Ghalya Saadawi is a writer and educator living in Beirut. She lectures in the Fine Arts and Art History department of the American University of Beirut and the graduate program on art criticism and the curatorial in the French Literature department at the University of St. Joseph, Beirut. Her recent doctoral thesis in sociology at Goldsmiths, University of London, was titled Rethinking the Witness: Art after the Lebanese Wars. She is currently Resident Professor and program head of Ashkal Alwan’s Home Workspace Program and is involved with The Beirut Institute for Critical Analysis and Research. Her writings have appeared in Bidoun, Bidayat, Frieze, Third Text, e-flux journal, Jadaliyya and Wiley: Blackwell Companion to Historical Documentary (forthcoming), among other publications and artist monographs. She is author of a walking tour in Beirut, After the Future Heritage Redux 2080, and is co-editor with writer Mirene Arsanios and poet Iman Mersal of Makhzin, a bi-lingual literary magazine.

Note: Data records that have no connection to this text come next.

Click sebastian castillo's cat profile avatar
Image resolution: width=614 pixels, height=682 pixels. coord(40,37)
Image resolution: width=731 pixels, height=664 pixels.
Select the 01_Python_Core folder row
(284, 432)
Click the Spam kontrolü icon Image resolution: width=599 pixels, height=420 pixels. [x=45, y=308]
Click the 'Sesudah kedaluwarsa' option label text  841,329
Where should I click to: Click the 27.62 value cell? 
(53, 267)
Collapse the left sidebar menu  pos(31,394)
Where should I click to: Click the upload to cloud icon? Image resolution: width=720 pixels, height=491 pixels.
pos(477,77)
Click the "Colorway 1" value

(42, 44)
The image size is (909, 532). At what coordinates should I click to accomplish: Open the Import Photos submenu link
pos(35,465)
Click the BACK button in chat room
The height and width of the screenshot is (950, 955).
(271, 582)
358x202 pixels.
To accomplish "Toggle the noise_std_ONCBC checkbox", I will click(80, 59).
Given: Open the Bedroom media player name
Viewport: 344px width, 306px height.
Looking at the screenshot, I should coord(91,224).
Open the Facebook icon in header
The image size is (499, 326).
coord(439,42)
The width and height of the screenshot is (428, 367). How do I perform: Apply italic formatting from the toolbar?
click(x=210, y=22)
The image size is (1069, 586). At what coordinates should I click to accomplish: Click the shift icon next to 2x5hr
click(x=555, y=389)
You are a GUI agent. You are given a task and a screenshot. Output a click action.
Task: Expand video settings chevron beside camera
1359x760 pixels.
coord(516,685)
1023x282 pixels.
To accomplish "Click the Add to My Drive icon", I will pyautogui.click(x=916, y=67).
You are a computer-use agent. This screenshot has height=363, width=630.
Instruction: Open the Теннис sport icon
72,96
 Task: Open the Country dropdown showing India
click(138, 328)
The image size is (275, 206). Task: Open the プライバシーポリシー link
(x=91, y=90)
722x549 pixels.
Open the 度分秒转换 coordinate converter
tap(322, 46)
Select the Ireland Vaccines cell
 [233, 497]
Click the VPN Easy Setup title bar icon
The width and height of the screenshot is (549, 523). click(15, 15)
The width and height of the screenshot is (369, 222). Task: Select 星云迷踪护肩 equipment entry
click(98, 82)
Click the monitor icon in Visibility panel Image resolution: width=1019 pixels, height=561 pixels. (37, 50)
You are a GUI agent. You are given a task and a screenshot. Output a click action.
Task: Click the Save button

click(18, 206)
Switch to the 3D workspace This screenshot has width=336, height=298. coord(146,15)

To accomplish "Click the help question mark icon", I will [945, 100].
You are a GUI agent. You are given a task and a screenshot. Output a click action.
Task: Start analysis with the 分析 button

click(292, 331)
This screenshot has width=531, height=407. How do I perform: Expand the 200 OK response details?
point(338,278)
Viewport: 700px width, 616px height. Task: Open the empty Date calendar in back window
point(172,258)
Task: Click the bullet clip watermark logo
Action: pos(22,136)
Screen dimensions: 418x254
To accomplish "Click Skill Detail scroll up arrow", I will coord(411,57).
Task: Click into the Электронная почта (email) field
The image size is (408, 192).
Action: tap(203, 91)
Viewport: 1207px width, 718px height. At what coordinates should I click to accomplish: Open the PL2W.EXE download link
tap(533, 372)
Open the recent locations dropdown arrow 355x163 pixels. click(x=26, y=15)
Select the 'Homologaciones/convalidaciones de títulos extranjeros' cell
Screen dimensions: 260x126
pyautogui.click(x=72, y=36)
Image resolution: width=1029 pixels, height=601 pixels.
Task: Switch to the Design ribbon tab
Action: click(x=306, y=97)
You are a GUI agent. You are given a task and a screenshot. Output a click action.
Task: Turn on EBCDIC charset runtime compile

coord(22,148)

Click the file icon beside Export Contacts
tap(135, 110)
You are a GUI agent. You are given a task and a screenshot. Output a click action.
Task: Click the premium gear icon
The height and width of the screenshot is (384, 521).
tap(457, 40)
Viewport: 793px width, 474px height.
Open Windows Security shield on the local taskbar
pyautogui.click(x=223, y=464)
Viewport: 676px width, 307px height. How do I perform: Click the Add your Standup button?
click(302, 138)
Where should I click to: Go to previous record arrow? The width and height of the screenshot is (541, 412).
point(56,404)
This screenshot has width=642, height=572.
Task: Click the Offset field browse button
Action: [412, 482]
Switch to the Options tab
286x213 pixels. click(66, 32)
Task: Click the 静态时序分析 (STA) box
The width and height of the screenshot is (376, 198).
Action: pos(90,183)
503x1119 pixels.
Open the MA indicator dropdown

Mirene Arsanios, a native of Beirut, is the author of The City Outside the Sentence (Ashkal Alwan, Beirut, 2015). Her writings have appeared in The Brooklyn Rail, The Rumpus, The Animated Reader, and The Outpost, among others. She is the co-founder of the research collective 98weeks in Beirut and the founding editor of Makhzin. Arsanios was a recipient of the Enizagam fiction prize (2014) and was a Forum Fellow, Art Dubai (2015). She has been an artist-in-residence at the CCA, Warsaw, Poland (2015) and at the Villa Romana, Florence, Italy (2012). She holds an MFA in Writing from Bard College and an MA in Art Theory from Goldsmiths, University of London. She currently lives in New York City, where she was a 2016 Lower Manhattan Cultural Council Workspace resident.​


Gregory Sholette is a founding member of Political Art Documentation/Distribution, which issued publications on politically engaged art in the 1980s; of REPOhistory, which repossessed suppressed histories in New York in the 1990s; and more recently, of Gulf Labor, a group of artists advocating for migrant workers constructing museums in Abu Dhabi. His recent art exhibitions and installations include a suite of drawings about activist struggle entitled Darker for Station Independent Projects, NYC (2017), Imaginary Archive at the Institute of Contemporary Art, University of Pennsylvania and the White Box at Zeppelin University, Germany (both 2015) and his collaborative performance piece Precarious Workers Pageant, which premiered in Venice (2015). He has contributed to such journals as FIELD, e-flux journal, Critical Inquiry, Texte zur Kunst, October, CAA Art Journal and Manifesta Journal, among others. His books include Delirium & Resistance: Art Activism & the Crisis of Capitalism (forthcoming with a preface by Lucy R. Lippard, Pluto Press, 2017); Merciless Aesthetic/Nemilosrdna estetika (WHW, Croatia, 2016); and Dark Matter: Art and Politics in an Age of Enterprise Culture (Pluto Press, 2011). Sholette is a graduate of the Whitney Independent Study Program in Critical Theory, an Associate of the Art, Design and the Public Domain program at the Graduate School of Design Harvard University, served as a Curriculum Committee member of Home Workspace Program, Beirut, and is an Associate Professor in the Queens College Art Department, City University of New York. He is currently a PhD candidate at the University of Amsterdam, The Netherlands.